Exercise aim. Go through the records below from the first line and print each one exactly, stopping after the line that contains "Click the Share label". Do not print pictures or anything past that line.

Input records.
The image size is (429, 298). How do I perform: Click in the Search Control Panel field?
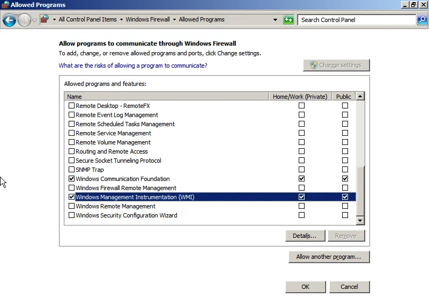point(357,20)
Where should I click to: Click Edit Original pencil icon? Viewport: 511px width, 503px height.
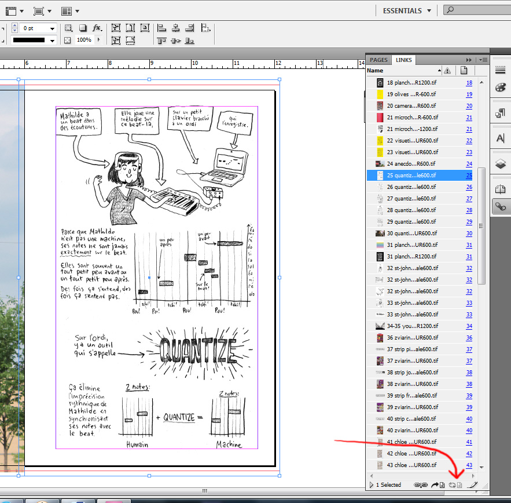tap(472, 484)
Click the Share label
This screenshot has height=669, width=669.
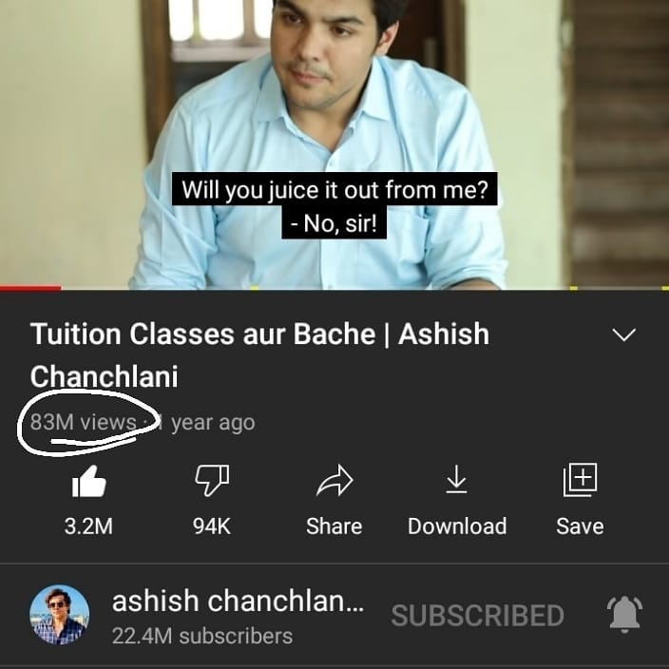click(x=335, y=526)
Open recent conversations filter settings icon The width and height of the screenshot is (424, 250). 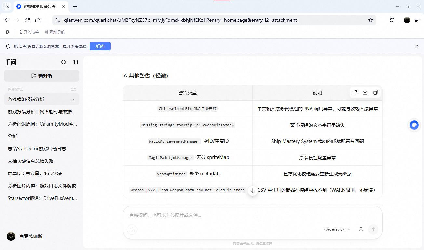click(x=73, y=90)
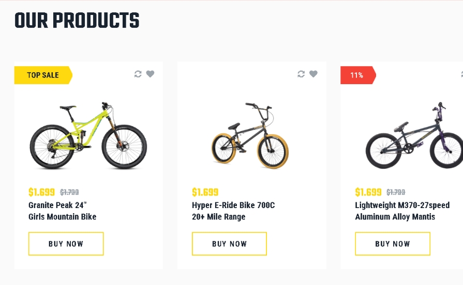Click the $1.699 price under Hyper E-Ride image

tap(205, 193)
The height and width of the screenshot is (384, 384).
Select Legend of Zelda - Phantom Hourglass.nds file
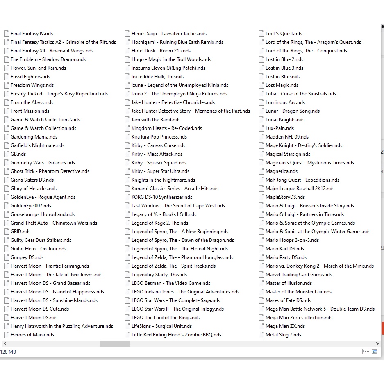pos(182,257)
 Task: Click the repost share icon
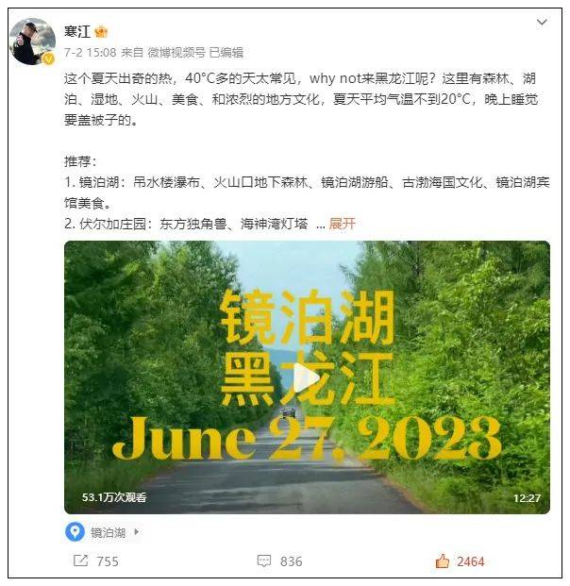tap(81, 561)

Answer to the exercise.
The image size is (429, 298). How do I perform: Click in the Search Control Panel field?
point(357,20)
Where should I click to: Click Edit Original pencil icon? Viewport: 511px width, 503px height.
tap(472, 484)
Click the Share label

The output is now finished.